If you’ve made it here, humor me with this last paragraph before I wrap up:

I’m not really into teleological views of nature, or the idea that everything has a natural objective to its existence. But if I were to entertain such a view, I would think that the natural goal (telos) of companies is to make money. I don’t believe that companies are just groups of people; companies are themselves entities. They rely on people but they do not operate or possess the characteristics of people. And on this view, I wonder whether companies would be, by their nature, opposed to the nature of people. The objective of profit lends itself to a “healthy free market” for about two seconds before it becomes clear that the most profitable markets to conquer are not ones that benefit people. You make the most money when people are scared, hurt, and have no alternatives. I think humans are in more opposition to companies and to capital than to other humans, but perhaps Fanon is right that the only way to do away with those is to self-destruct the order it has created and thrives on.

Who’s Right?

I think it is fair to say Fanon’s ideas have considerable explanatory and predictive power—more than Tim Urban’s, at least—and if it is true that what Luigi Mangione did was akin to an act of decolonization, we might find that he was justified. But is it fair to compare current America to a colonial setting like this? Are we living in a world of violence? And who exactly are the “colonizers” today, if they exist? Are they people? Are they corporations? Are they better understood as something more abstract, like the market, or even greed itself? And can our problems be overcome through the tools of liberalism, like Urban thinks they can? Or have those tools been, at best, co-opted by those who—not to be dramatic—seek to destroy us? To make us less than human?

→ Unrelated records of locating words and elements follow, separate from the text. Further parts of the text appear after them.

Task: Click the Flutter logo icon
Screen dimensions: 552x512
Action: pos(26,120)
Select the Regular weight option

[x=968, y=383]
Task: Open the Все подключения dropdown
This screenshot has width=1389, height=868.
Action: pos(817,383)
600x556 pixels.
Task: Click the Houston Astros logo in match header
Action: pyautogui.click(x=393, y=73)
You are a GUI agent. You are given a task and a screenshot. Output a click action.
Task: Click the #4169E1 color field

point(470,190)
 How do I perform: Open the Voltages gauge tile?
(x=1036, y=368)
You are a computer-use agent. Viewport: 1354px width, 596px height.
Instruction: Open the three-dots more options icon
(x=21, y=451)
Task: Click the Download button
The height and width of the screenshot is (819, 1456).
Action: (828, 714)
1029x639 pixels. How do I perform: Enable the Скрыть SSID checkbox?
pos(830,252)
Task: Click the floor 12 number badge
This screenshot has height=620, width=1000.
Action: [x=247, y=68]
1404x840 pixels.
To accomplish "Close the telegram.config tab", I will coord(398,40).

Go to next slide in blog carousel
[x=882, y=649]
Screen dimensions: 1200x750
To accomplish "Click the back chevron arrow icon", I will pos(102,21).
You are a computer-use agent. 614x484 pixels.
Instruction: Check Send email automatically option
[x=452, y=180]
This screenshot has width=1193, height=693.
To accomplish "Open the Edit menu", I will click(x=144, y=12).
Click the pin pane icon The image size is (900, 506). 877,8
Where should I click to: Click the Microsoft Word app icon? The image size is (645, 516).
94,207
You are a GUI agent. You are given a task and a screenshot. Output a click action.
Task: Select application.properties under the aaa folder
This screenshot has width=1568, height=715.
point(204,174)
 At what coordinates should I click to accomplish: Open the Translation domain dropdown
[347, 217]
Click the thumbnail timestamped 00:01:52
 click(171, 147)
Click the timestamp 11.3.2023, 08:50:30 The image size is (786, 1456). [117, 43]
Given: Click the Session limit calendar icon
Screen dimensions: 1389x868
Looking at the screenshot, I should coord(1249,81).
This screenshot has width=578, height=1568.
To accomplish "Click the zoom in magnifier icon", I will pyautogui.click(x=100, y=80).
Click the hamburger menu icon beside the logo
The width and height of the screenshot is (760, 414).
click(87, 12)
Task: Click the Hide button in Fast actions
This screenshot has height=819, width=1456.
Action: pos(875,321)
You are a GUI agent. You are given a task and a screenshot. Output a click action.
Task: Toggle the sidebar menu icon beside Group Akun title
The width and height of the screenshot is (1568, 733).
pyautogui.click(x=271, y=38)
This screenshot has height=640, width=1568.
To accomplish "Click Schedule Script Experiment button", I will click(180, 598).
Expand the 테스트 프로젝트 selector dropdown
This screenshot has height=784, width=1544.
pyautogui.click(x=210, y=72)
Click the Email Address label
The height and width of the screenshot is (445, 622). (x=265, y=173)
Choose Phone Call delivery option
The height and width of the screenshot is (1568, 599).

I don’t have an answer to this. I don’t even have an answer as to whether Fanon or Urban is right or wrong about how change works, or whether such a universal theory of change is reasonable to begin with. But how we might begin to evaluate these questions is to ask ourselves, what violence is being done to us right now? In what ways we have been made to be less than human? Where are we being degraded? Where are we being manipulated into doing things that are bad for us? And who or what is telling us that it’s either okay or a regrettable work in progress? I think you’ll find that it’s not just healthcare. It’s social media, it’s ads, it’s our food, it’s the police, it’s bureaucracy, it’s education. And yet, we are told that we can make it out of these things through merit and that we must remain in support of the systems that continually violate us. That’s not just a broken support beam in our house of liberalism:

“In capitalist societies the educational system, whether lay or clerical, the structure of moral reflexes handed down from father to son, the exemplary honesty of workers who are given a medal after fifty years of good and loyal service, and the affection which springs from harmonious relations and good behavior—all these aesthetic expressions of respect for the established order serve to create around the exploited person an atmosphere of submission and of inhibition which lightens the task of policing considerably.”

Might we become something else if we believed we deserve better?

“[The native] knows that he is not an animal; and it is precisely at the moment he realizes his humanity that he begins to sharpen the weapons with which he will secure its victory.”